Each chapter introduces the reader to an element of the culture of the Aboriginal people as it existed when the first white settlers arrived. Using quotes and illustrations from the journals of white settlers it explores agriculture, aquaculture, dwellings, food storage, land management and sacred sites.

The Aboriginal people inhabited a landscape that at times could be harsh. They lived in villages, cultivated the land, hunted and had rich spiritual lives. All of this was eroded away or violently destroyed by the arrival of a colonial power that believed it had the right to settle and take over any land it chose. History shows that colonisation was widespread.
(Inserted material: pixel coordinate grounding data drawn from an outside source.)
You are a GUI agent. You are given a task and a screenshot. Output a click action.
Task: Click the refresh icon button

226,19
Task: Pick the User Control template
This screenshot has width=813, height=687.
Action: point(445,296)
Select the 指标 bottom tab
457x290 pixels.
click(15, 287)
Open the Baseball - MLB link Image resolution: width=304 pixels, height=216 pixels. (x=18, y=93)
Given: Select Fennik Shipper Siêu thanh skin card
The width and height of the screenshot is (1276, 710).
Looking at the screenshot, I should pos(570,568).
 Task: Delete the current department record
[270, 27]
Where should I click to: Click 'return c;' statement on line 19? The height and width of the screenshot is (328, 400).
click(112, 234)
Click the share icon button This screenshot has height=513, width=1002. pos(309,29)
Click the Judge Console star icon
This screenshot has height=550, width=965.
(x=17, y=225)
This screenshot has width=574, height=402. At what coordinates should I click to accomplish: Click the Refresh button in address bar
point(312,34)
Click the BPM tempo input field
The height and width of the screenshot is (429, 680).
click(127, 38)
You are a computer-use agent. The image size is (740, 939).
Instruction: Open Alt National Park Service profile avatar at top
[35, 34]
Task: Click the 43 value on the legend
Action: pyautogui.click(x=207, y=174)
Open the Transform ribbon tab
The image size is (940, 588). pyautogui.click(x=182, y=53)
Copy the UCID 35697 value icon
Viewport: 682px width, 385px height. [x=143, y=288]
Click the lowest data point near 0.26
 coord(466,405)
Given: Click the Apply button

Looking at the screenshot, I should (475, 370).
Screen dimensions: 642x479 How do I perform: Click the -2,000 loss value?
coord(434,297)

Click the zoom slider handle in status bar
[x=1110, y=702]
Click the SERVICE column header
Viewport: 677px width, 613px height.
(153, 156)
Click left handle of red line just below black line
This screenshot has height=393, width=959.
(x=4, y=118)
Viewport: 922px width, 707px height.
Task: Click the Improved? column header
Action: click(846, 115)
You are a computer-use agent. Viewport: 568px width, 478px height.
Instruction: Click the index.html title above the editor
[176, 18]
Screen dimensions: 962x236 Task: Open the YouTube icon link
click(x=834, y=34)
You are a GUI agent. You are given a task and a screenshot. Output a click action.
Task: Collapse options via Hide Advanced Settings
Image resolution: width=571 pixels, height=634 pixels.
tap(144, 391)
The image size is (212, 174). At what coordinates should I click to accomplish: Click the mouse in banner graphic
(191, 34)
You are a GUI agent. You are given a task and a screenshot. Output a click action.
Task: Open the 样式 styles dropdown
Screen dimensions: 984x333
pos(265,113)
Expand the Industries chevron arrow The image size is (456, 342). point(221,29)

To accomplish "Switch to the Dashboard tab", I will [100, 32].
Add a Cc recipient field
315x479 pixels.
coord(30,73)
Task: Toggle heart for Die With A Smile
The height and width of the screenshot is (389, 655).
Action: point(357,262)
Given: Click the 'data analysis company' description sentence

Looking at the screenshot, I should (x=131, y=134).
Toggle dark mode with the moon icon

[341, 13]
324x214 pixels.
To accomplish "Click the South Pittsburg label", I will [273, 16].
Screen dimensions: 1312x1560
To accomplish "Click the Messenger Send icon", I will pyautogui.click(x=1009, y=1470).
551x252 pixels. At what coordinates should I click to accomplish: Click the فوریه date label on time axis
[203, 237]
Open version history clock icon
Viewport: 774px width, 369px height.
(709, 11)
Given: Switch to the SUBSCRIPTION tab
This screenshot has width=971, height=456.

Many European and Asian countries explored the world and where they were able, took other countries as their own. In the present day, some countries still try to expand into other regions but it is now seen as an unacceptable practice.

The Aboriginal people, their culture and life style were decimated by colonial intervention and like may before them and still to this day, the conqueror is the one that gets to write the loudest history. After the 1860s there was little evidence left of how the Aboriginal people had lived on the land and so it became a widespread belief that they had been a nomadic hunter-gatherer people.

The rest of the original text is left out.